Tiga abdi dalem tersebut, antara lain Kanjeng Raden Tumenggung (KRT) Rinto Isworo naik jabatan secara istimewa sebagai Wakil Penghageng Kalih (dua) Widya Budaya (bertugas dalam bidang kebudayaan) , serta KRT Kusumo Negoro dan KRT Paku Kusumo menjadi penghageng kalih Tepas Banjar Wilopo (mengelola penataan buku serta manuskrip).
Selain kehendak langsung dari Sultan, menurut Yudha, ketiganya memang dinilai memiliki prestasi menonjol di lingkungan keratron.
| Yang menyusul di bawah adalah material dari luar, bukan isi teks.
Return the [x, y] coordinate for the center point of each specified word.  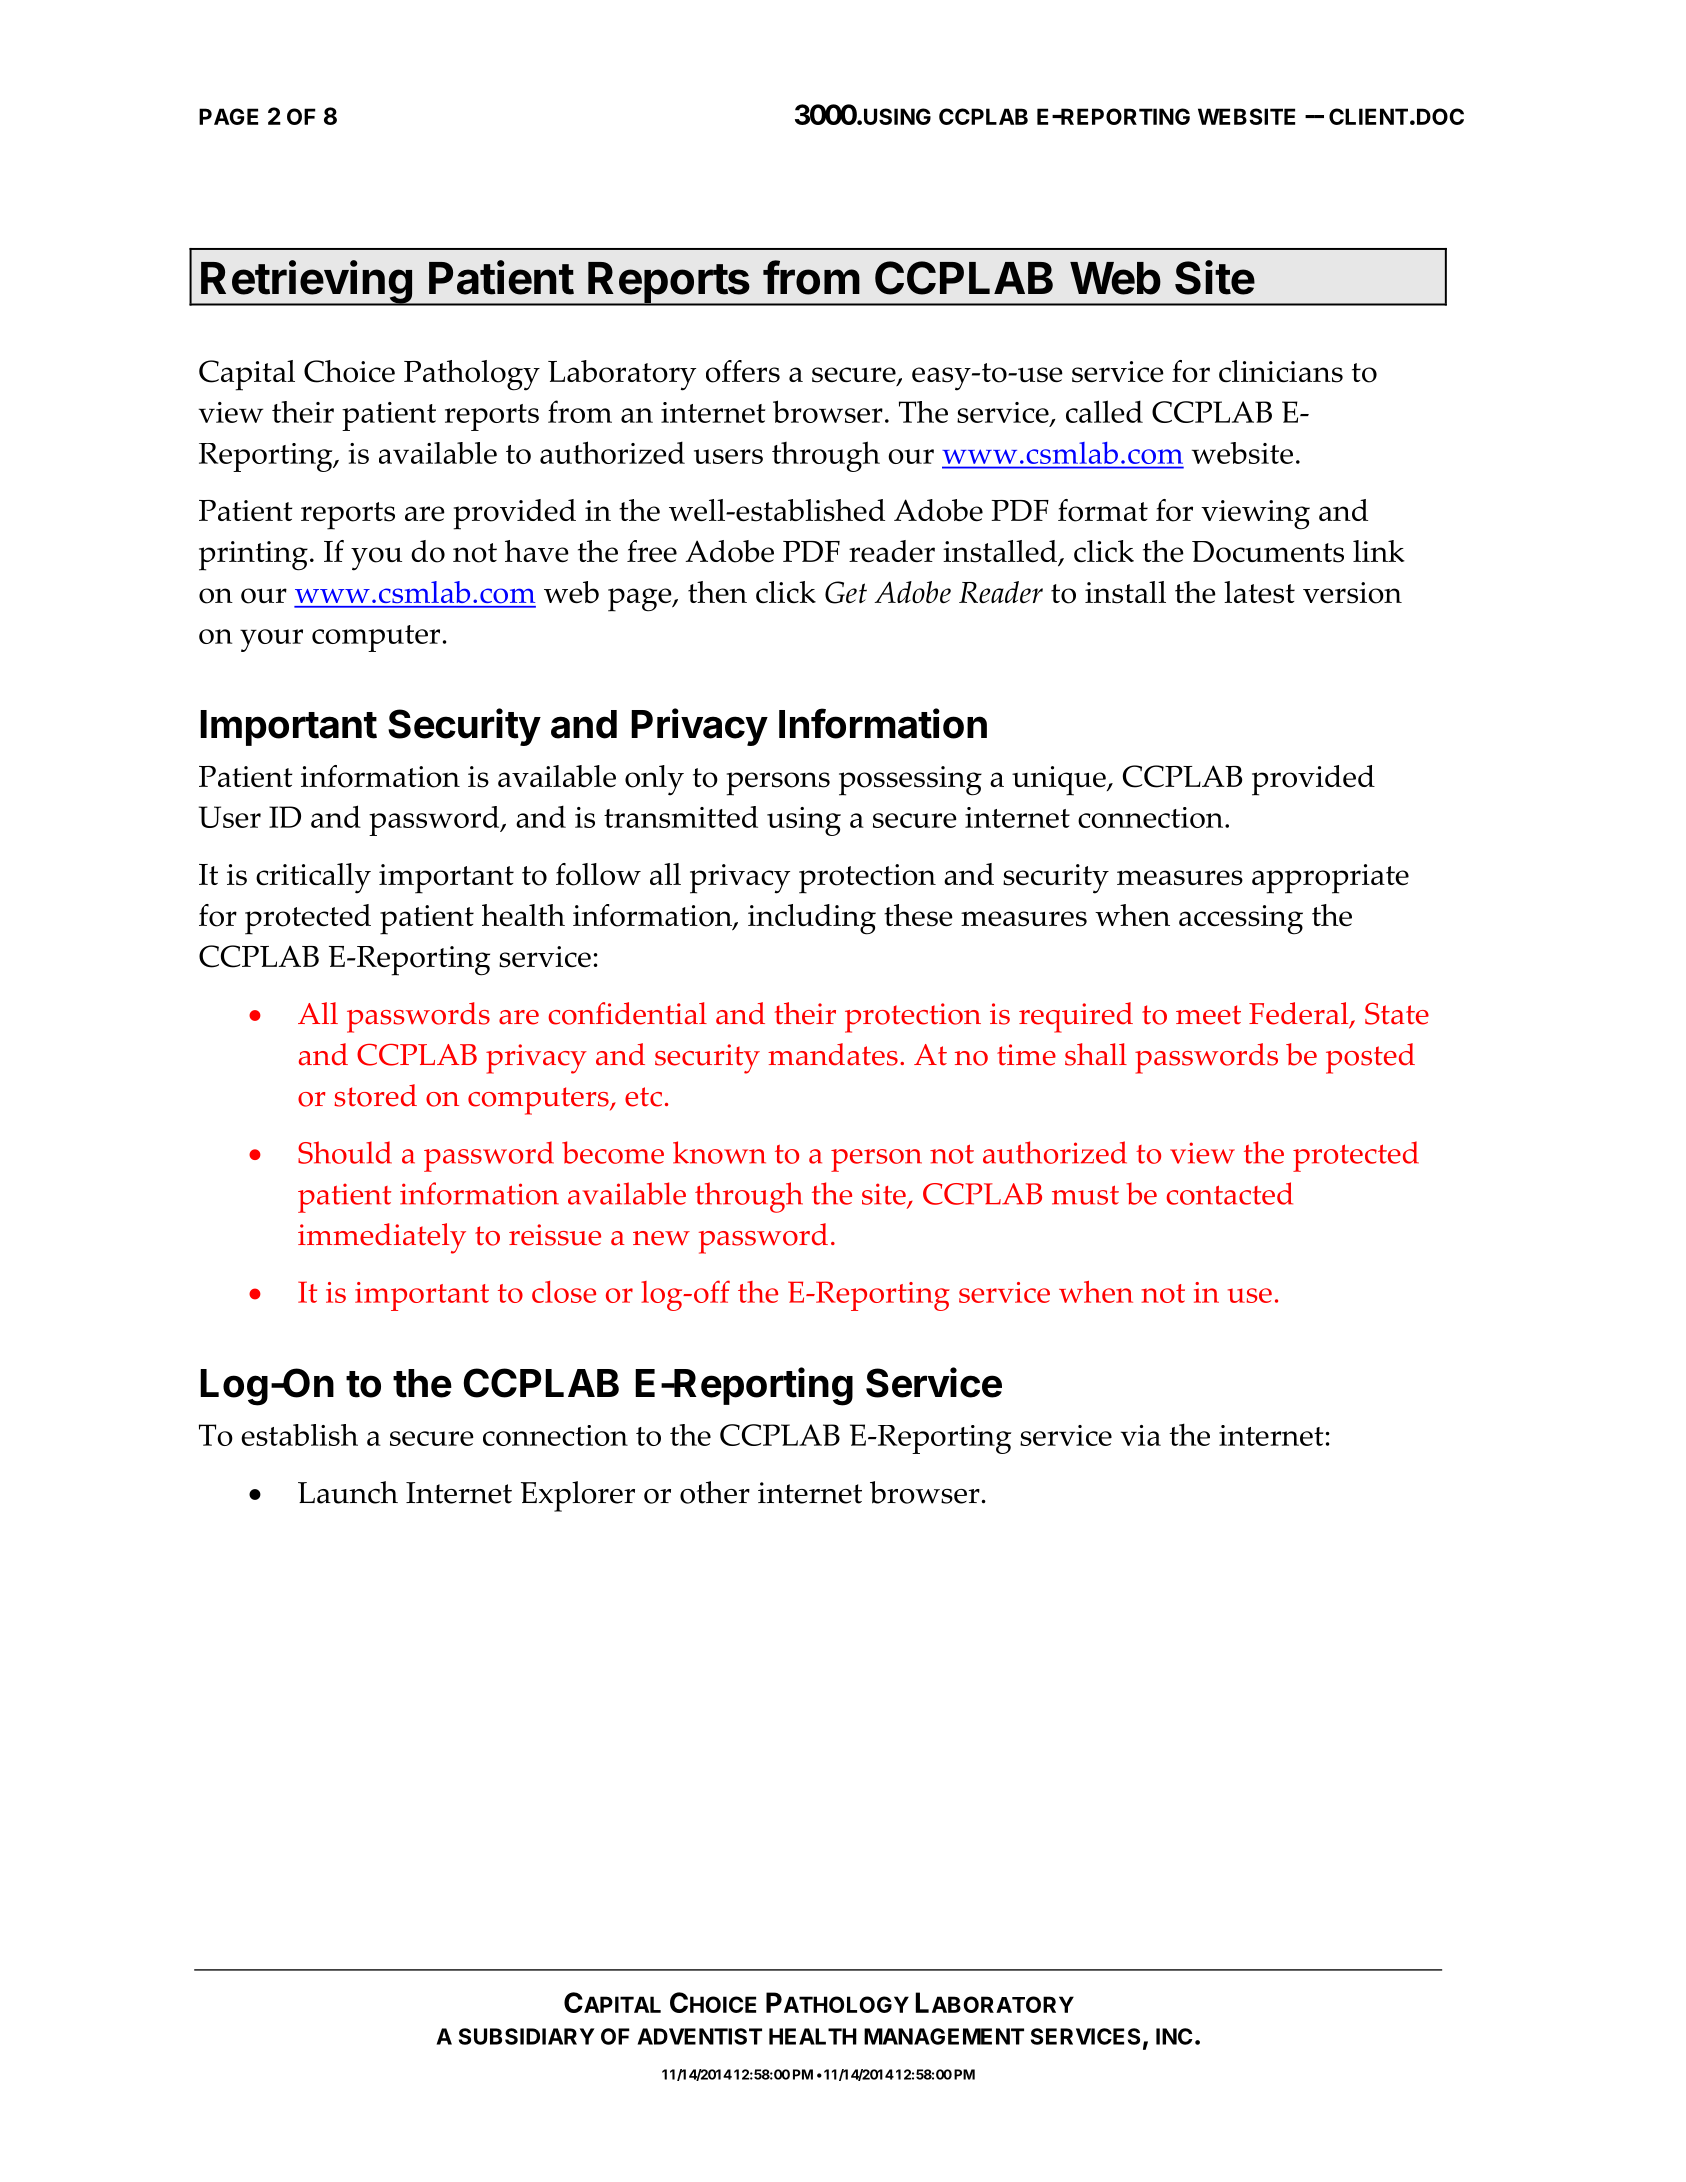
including [812, 919]
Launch [348, 1492]
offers [743, 371]
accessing [1241, 920]
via [1141, 1435]
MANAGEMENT [944, 2036]
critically [313, 878]
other [715, 1492]
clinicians [1281, 371]
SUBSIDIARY [527, 2036]
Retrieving [306, 283]
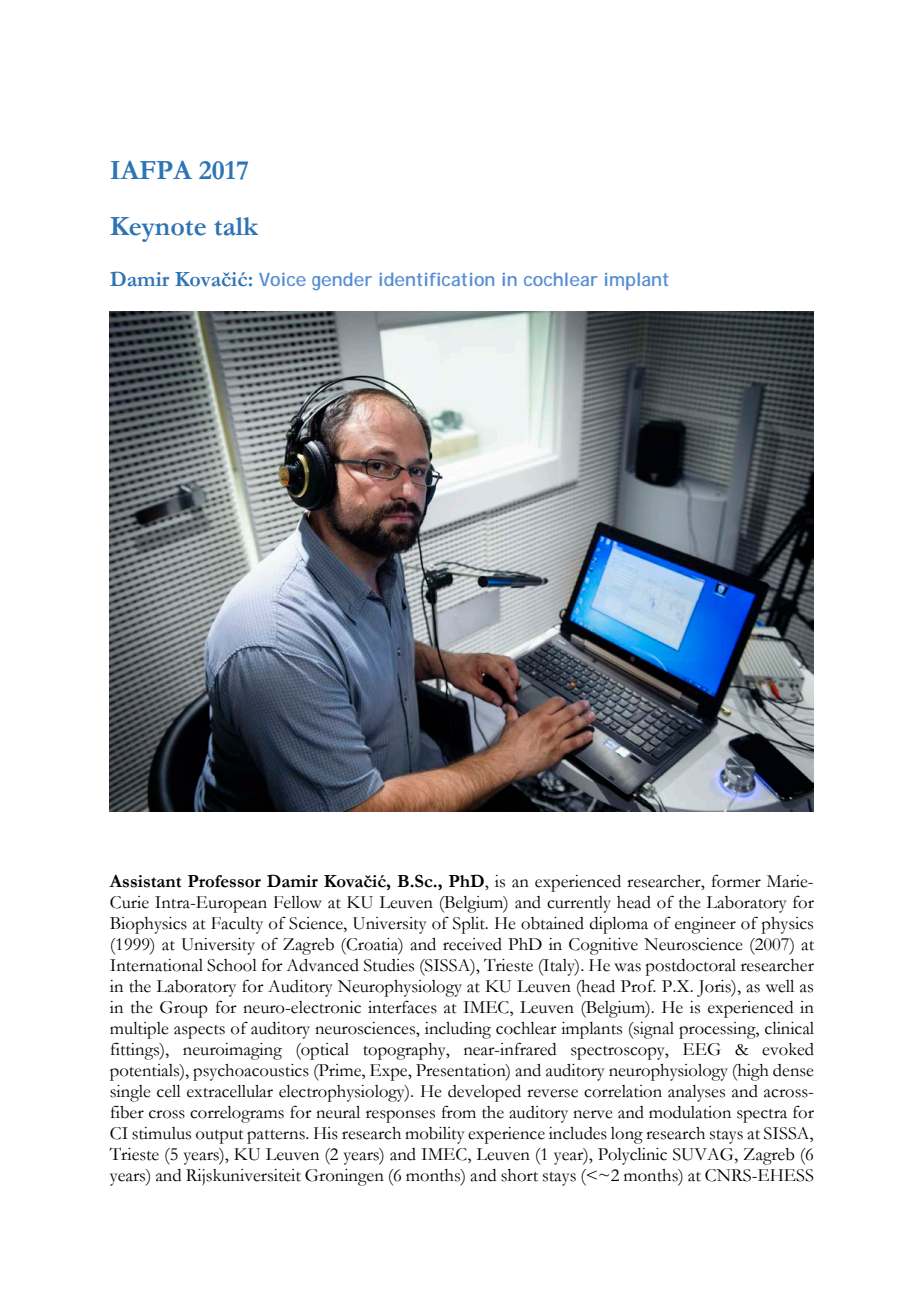  What do you see at coordinates (470, 925) in the page?
I see `Split` at bounding box center [470, 925].
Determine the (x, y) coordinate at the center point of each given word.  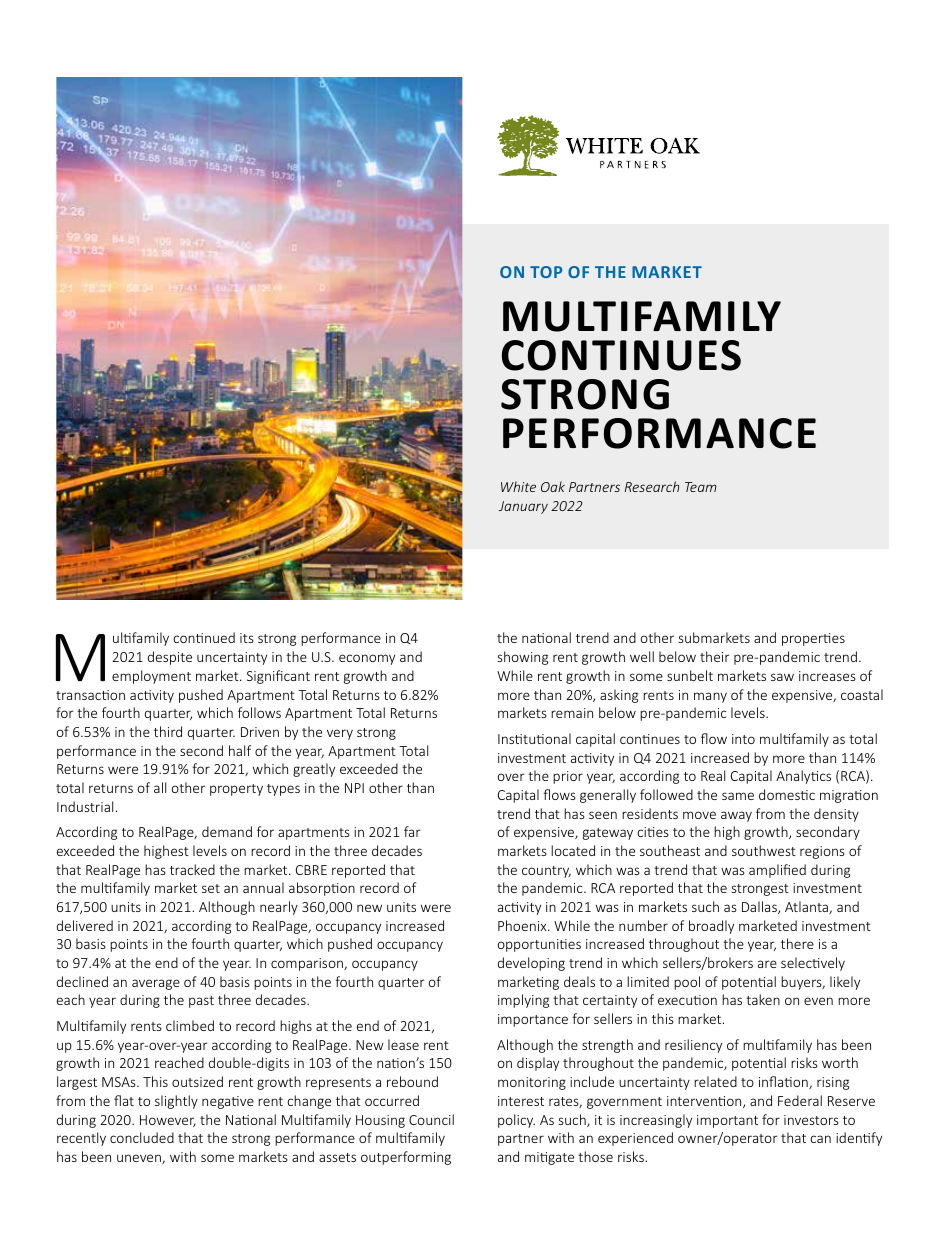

Seperti KRT Rinto Isworo, dinilai berjasa membuat buku Kalender Sultan Agung atau Kalender Islam versi Jawa, serta KRT Kusumo Negoro dinilai berjasa membuat skema penataan tanah-tanah Kasultanan (Sultan Ground).
“Sementara KRT Paku Kusumo selain banyak membuat karya tulis juga menguasai lima bahasa, termasuk bahasa Jerman dan Spanyol, sehingga jika ada acara atau kunjungan resmi di Keraton beliau yang memandu,” kata dia.
Sementara itu, Yudha menambahkan, dalam prosesi wisuda tersebut, juga ada satu orang yang dicopot kedudukannya sebagai abdi dalem.
Pencopotan itu, menurut dia, dilakukan sebagai hukuman karena yang bersangkutan telah melakukan pelanggaran yang tidak dapat lagi dimaklumi oleh pihak Keraton.
“Yang bersangkutan sudah lama tidak sowan (hadir di Keraton) dan menyatakan sendiri tidak ingin menjadi abdi dalem,” kata Yudha yang tidak berkenan menyebut nama orang tersebut.
Dengan pencopotan kedudukan sebagai abdi dalem, maka yang bersangkutan, menurut Yudha, sebagai konsekuensinya nama gelar pemberian dari Sultan harus dilepaskan serta tidak lagi diperkenankan memasuki lingkungan keraton.
“Meskipun sebagai warga biasa, dia dilarang masuk lingkungan Keraton,” kata dia.